Jon Stewart's New Film Takes a Beating

One reviewer likens it to 'a stale corn chip trampled into Party-convention carpeting'
By Arden Dier,  Newser Staff
Posted Jun 26, 2020 11:03 AM CDT

Steve Carrell plays a Democratic political consultant hoping to recruit a widowed farmer and retired Marine to run for office in rural Wisconsin in the aftermath of the 2016 election in Jon Stewart's new political satire Irresistible. But the second feature from the writer-director isn't nearly as well-received as his first (2014's Rosewater), even with the beloved Carrell in tow. One reviewer says the film, with a 41% rating on Rotten Tomatoes, seems to have been made by someone "who just became politically aware." And the hits keep coming:

  • It's a "moderately clever comedy" in which Rose Byrne "is especially funny as a principle-free woman who will lie about anything," writes Chris Hewitt at the Minneapolis Star Tribune. Still, "Irresistible ends up being anything but." Hewitt notes "nothing Byrne says over the course of 100 minutes is even half as blisteringly funny as a run-of-the-mill 30 minutes of the dearly departed Veep." And the film "comes off as condescending, particularly about small towns."
  • You might "retroactively appreciate Stewart's version of ingenuity, which can be summed up as, 'Well, it's supposed to suck, because everything sucks.'" But that's no justification for this film, which "banishes itself to tonal limbo and stays there," writes Matt Zoller Seitz at RogerEbert.com. Indeed, it "plays as if it might have been made by a young person who just became politically aware a few months ago." He gives it 1.5 stars.

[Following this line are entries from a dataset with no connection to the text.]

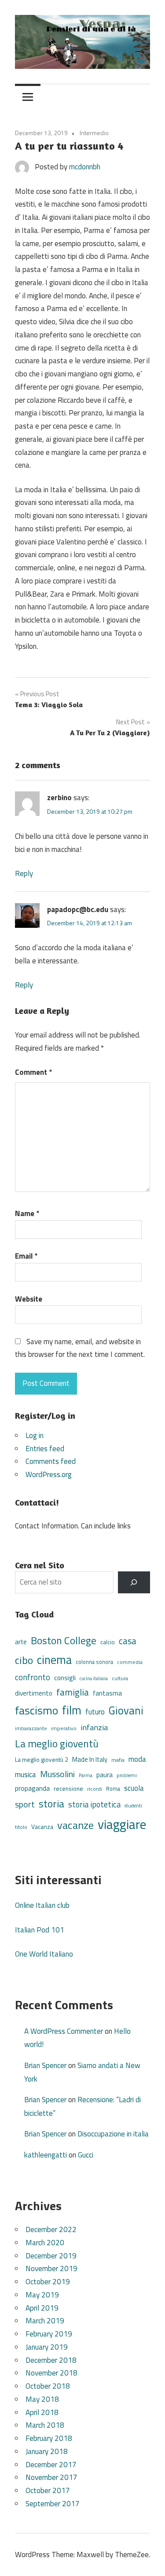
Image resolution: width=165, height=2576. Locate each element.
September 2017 (53, 2503)
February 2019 (49, 2334)
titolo (21, 1827)
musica (25, 1774)
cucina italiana (94, 1678)
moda (137, 1759)
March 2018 (45, 2425)
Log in (35, 1435)
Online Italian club (42, 1905)
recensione (68, 1788)
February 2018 (49, 2438)
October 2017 (48, 2490)
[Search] (134, 1582)
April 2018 (42, 2412)
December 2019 (51, 2255)
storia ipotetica (94, 1804)
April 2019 (42, 2308)
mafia (118, 1760)
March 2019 (45, 2320)
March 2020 (45, 2242)
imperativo (64, 1728)
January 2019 (47, 2347)
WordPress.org (49, 1474)
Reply (24, 873)
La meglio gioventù (57, 1743)
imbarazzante (31, 1728)
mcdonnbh (84, 166)
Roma (113, 1789)
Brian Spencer (45, 2065)
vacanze (75, 1825)
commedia (130, 1662)
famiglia (72, 1692)
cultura (120, 1678)
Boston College (63, 1640)
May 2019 (42, 2295)
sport (25, 1804)
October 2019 (48, 2281)
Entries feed (45, 1448)
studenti (133, 1805)
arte (21, 1642)
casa (127, 1641)
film (71, 1710)
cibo (24, 1660)
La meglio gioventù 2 (41, 1759)
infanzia (94, 1727)
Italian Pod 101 (39, 1930)
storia (51, 1803)
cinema (54, 1659)
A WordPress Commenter (63, 2031)
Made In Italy (89, 1759)
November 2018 (51, 2373)
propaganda (32, 1788)
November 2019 (51, 2268)
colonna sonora (94, 1662)
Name (27, 1213)
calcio (107, 1642)
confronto (32, 1677)
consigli (65, 1678)
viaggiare (122, 1824)
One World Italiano (44, 1954)
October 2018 (48, 2386)
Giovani (126, 1710)
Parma (85, 1775)
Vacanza (42, 1826)
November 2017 (51, 2477)
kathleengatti (45, 2155)
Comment (33, 1072)
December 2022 (51, 2229)
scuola (134, 1787)
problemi (127, 1775)
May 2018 (42, 2399)
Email (26, 1256)
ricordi (94, 1789)
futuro (95, 1711)
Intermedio (94, 132)
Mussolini (57, 1774)
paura (104, 1775)
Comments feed (51, 1461)
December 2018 (51, 2360)
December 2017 (51, 2464)
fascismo (36, 1710)
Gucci (85, 2155)
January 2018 (47, 2451)
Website (28, 1299)
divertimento (33, 1693)
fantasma (107, 1693)
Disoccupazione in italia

  • Jeannette Catsoulis likens the film to "a stale corn chip trampled into Party-convention carpeting." "Trafficking in the elitism it purports to deplore, Irresistible presents a homespun cliché of Middle America" with a "patronizing tone [that] can at times be troubling," yet "its thesis may be too unsophisticated for our increasingly traumatic times," Catsoulis writes at the New York Times.
  • There are shots at Democrats and Republicans alike, but "Irresistible can only bring itself to contend with Trumpism as a failure of the left rather than as an active choice in itself, racism reduced to a by-product of economic anxiety," suggesting Stewart is “woefully ill-suited to address our tumultuous present," Alison Willmore writes at Vulture. She also finds something missing from Carrell's performance, but acknowledges it's "impossible to make something funny when you're not sure what the punch line is."